→ Exercise
Which rows contain the string "what", matching case exactly? Copy every one of those rows in full.
--- start of Source records ---
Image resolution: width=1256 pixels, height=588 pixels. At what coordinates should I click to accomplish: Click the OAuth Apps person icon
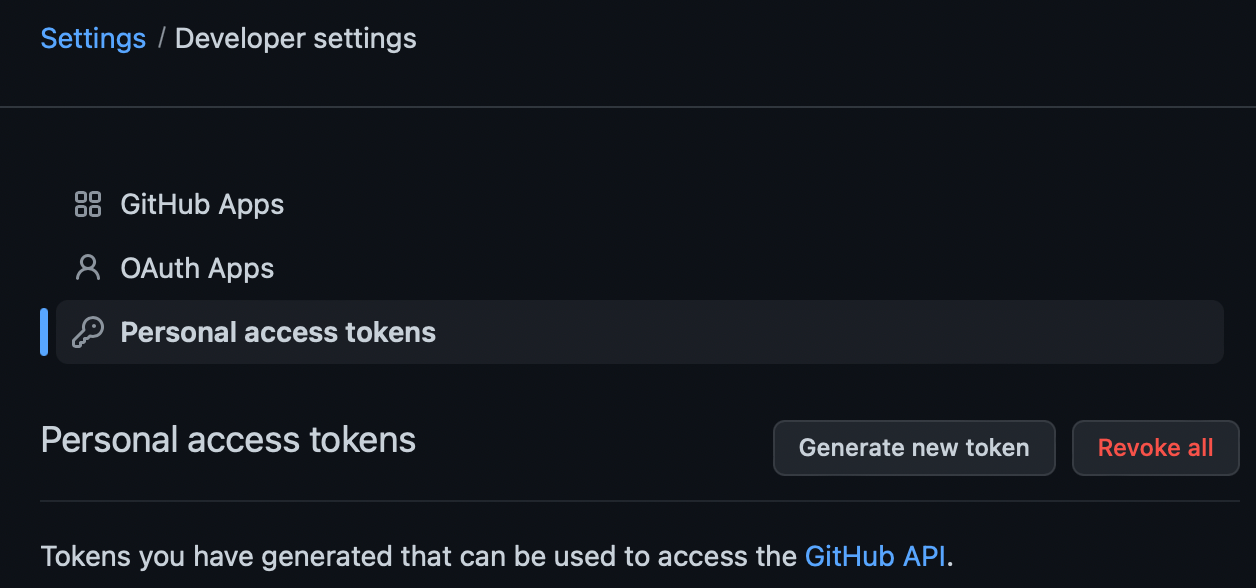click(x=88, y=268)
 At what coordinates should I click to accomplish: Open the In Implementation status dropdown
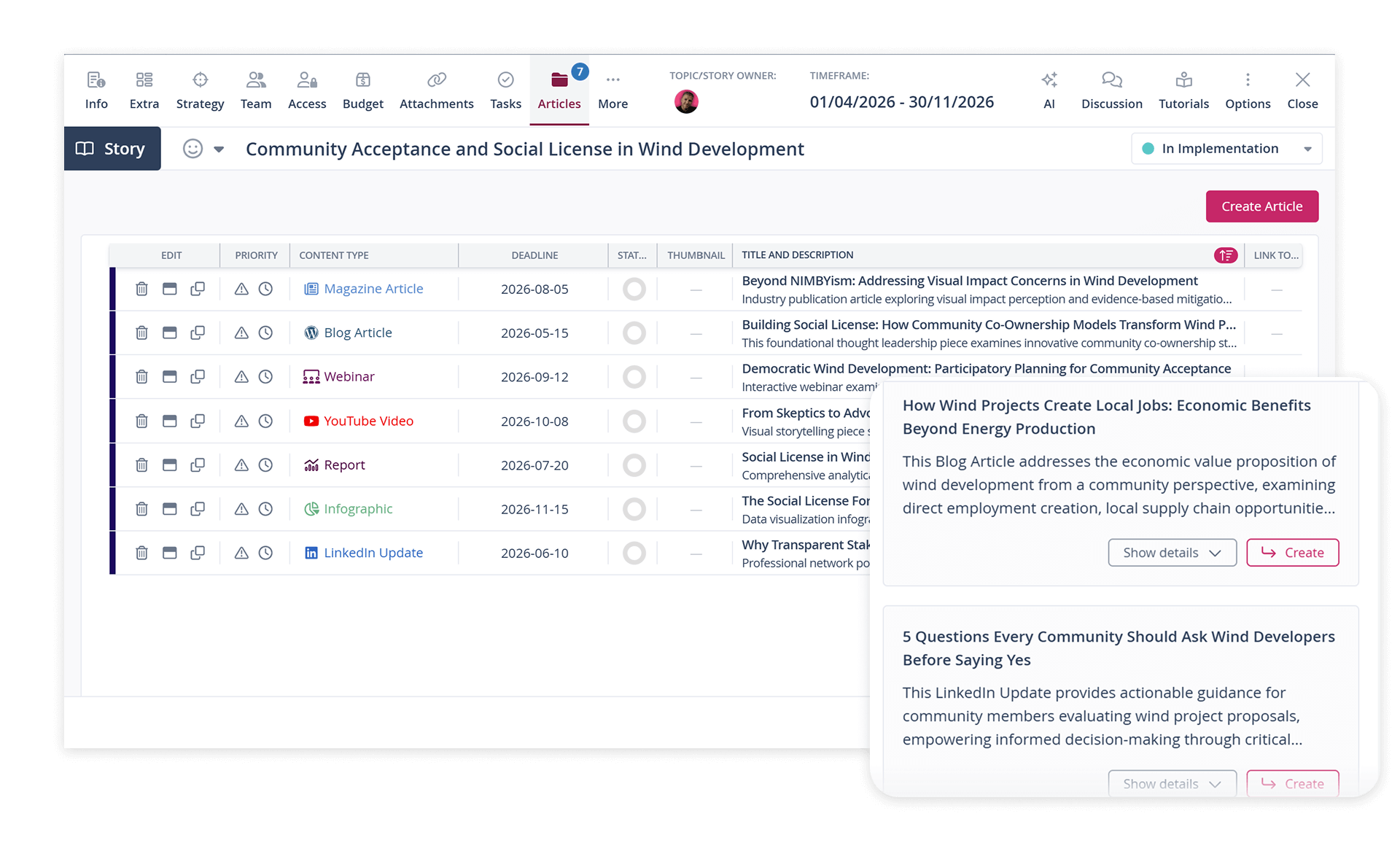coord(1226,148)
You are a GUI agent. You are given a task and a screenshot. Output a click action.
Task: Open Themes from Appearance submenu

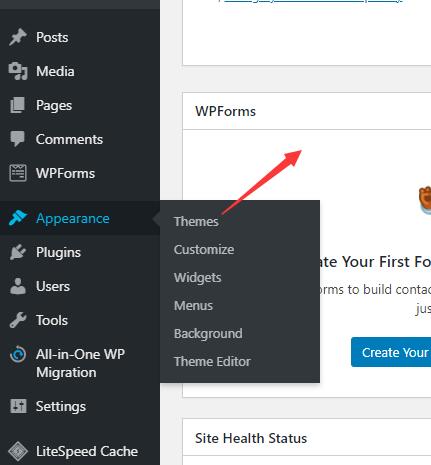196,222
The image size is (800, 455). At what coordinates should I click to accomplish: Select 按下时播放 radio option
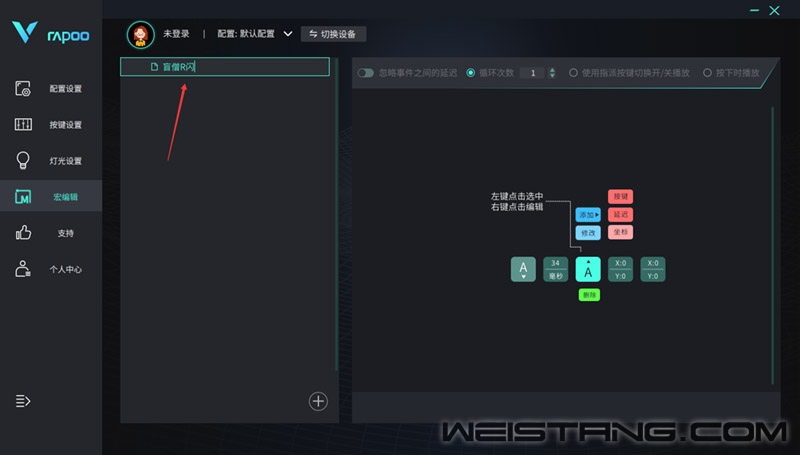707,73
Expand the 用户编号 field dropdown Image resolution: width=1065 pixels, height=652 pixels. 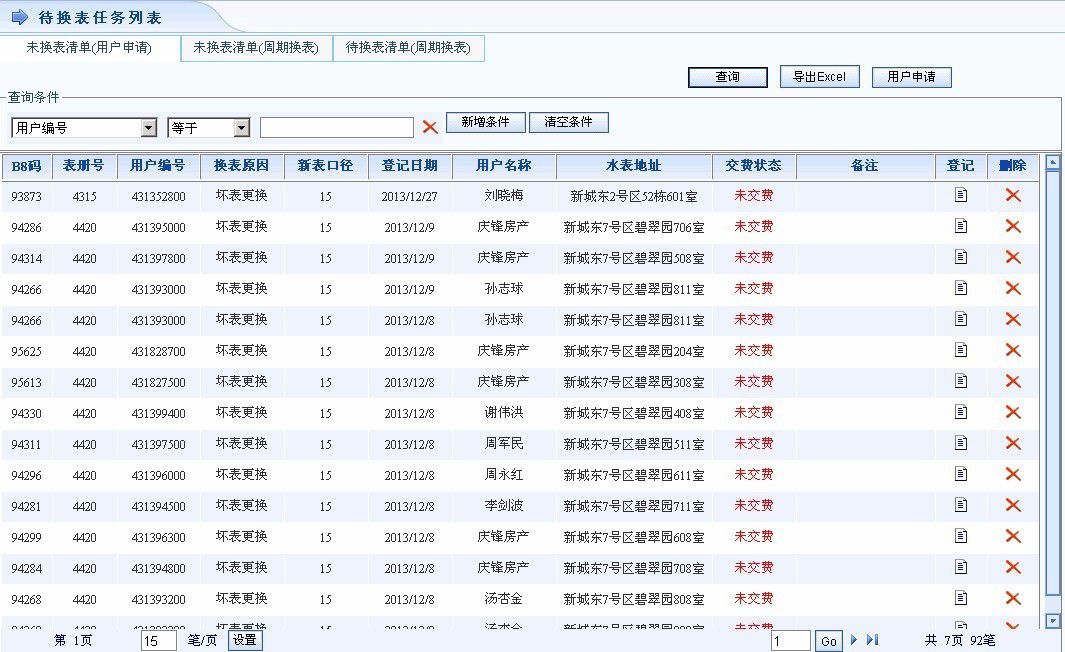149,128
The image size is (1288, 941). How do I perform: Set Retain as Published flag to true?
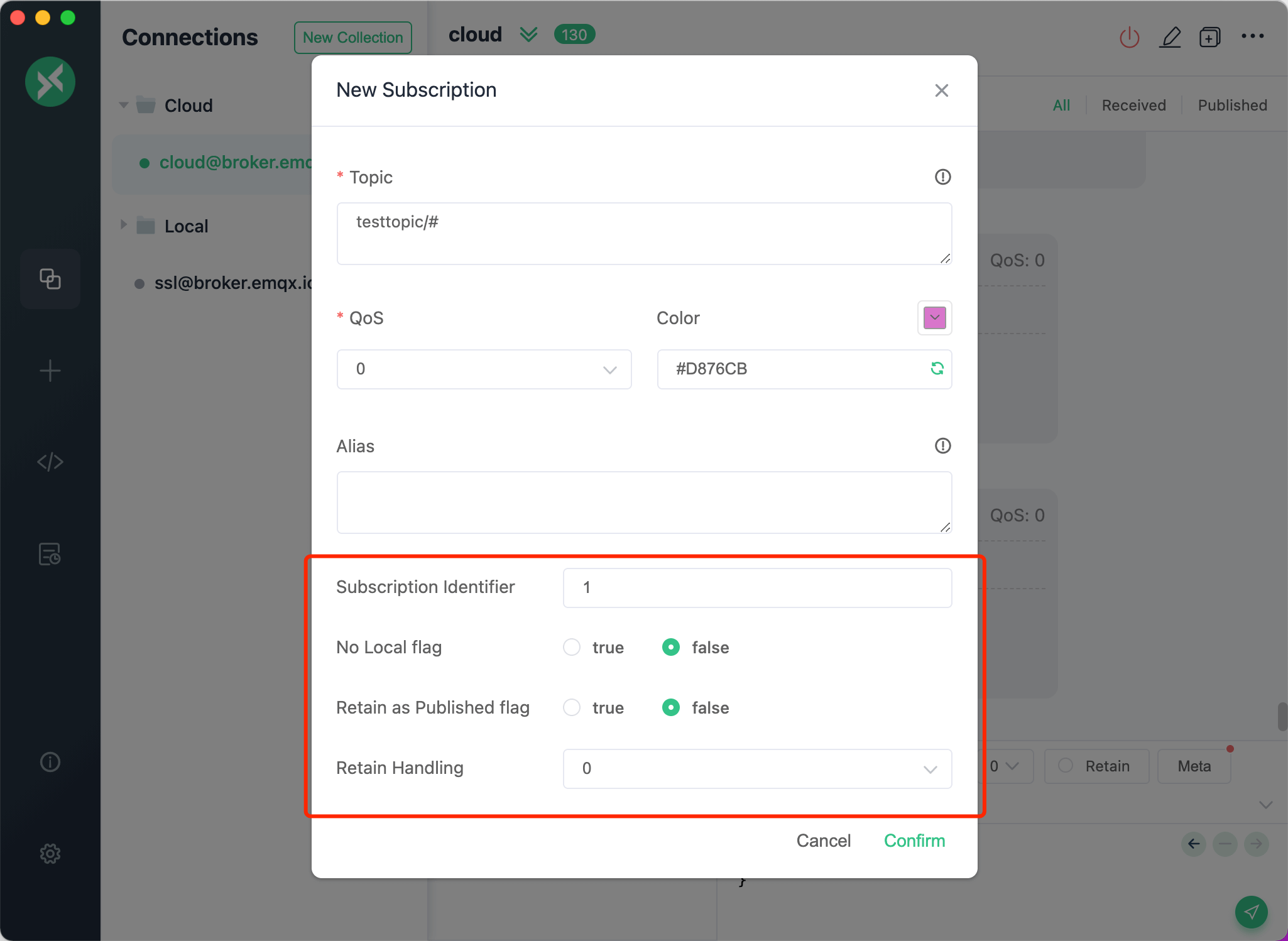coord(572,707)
--- end of Source records ---
→ Result
Image resolution: width=1256 pixels, height=588 pixels. At what coordinates should I click to accomplish: Click the OAuth Apps person icon
 At what coordinates should I click to accomplish: Open the In Implementation status dropdown
The image size is (800, 455). At what coordinates should I click to accomplish: Select 按下时播放 radio option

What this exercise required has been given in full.